SOURCE INFORMATION ▸

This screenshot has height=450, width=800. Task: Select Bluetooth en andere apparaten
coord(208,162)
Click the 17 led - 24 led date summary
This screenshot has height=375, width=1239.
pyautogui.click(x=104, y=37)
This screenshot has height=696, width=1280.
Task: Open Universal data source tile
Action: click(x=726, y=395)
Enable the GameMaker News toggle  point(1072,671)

--

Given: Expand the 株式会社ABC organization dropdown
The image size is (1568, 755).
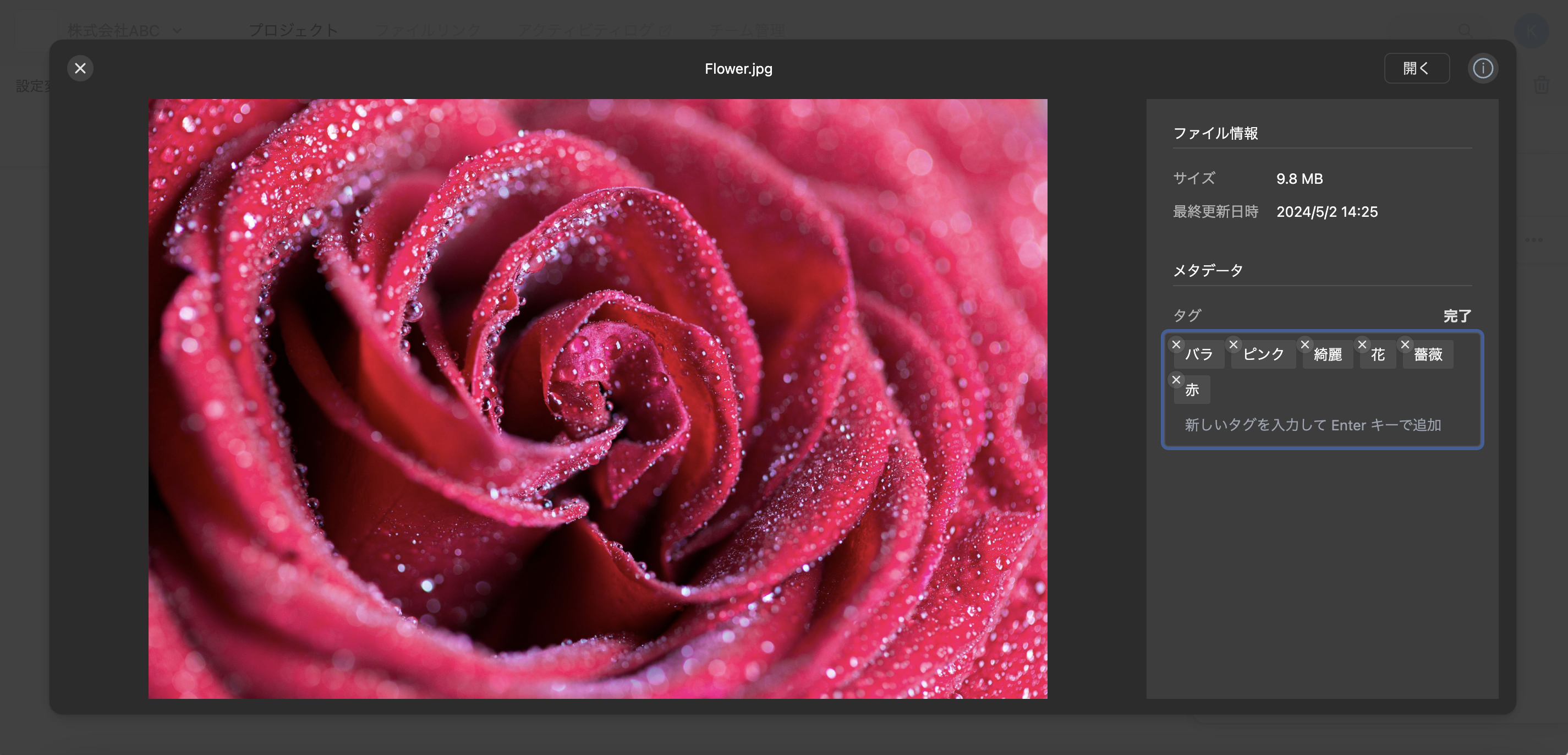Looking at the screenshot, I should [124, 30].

INSTRUCTIONS FOR THE TASK ▸ Starting at the line that contains "This screenshot has height=450, width=800." and stopping after the line that contains "Enable the GameMaker", write out every line exactly as it appears above, and no other line.

RESULT ▸
This screenshot has height=450, width=800. Task: Select Bluetooth en andere apparaten
coord(208,162)
Click the 17 led - 24 led date summary
This screenshot has height=375, width=1239.
pyautogui.click(x=104, y=37)
This screenshot has height=696, width=1280.
Task: Open Universal data source tile
Action: click(x=726, y=395)
Enable the GameMaker News toggle  point(1072,671)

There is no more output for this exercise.